Exercise description:
Search term "link": work out how many lines of the data below contain it, and answer with that number alone.

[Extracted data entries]
[Start of Attachment]

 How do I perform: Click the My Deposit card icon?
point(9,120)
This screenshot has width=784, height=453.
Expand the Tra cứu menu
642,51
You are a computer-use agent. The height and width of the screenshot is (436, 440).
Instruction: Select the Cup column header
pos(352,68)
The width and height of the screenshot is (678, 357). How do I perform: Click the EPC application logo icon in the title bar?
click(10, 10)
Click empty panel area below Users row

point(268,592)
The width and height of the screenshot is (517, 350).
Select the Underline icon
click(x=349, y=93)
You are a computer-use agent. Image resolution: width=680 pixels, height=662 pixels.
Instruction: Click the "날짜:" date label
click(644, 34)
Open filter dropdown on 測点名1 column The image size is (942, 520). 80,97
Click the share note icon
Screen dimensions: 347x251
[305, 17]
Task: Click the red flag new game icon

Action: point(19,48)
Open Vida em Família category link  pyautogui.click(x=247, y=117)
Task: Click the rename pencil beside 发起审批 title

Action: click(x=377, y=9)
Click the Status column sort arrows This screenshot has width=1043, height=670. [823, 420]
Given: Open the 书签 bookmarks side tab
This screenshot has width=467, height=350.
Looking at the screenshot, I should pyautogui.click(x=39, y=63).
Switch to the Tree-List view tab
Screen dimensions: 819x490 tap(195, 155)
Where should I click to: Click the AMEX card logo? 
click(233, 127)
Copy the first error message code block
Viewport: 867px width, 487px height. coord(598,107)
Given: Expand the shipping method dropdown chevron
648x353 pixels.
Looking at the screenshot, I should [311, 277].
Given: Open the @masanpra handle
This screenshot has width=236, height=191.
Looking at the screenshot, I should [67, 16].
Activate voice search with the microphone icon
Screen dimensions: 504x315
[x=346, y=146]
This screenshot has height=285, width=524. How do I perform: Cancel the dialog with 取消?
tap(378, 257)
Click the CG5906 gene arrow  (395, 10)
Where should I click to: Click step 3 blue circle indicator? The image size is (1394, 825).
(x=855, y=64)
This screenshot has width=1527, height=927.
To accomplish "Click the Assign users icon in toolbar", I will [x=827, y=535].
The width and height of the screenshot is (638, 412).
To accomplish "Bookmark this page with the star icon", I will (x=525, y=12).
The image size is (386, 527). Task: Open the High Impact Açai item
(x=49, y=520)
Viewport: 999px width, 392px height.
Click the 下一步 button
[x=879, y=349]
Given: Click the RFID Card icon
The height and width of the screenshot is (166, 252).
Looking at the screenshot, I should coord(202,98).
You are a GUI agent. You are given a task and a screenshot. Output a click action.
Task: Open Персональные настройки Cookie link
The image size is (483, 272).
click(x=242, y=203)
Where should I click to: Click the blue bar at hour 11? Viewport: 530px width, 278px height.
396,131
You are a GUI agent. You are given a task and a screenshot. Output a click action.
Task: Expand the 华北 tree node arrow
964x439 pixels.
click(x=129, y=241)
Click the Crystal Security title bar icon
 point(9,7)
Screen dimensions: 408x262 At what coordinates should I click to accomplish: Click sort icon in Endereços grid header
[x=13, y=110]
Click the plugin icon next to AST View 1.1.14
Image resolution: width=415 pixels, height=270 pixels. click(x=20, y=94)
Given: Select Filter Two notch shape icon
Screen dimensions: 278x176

[End of Attachment]

Written solution:
2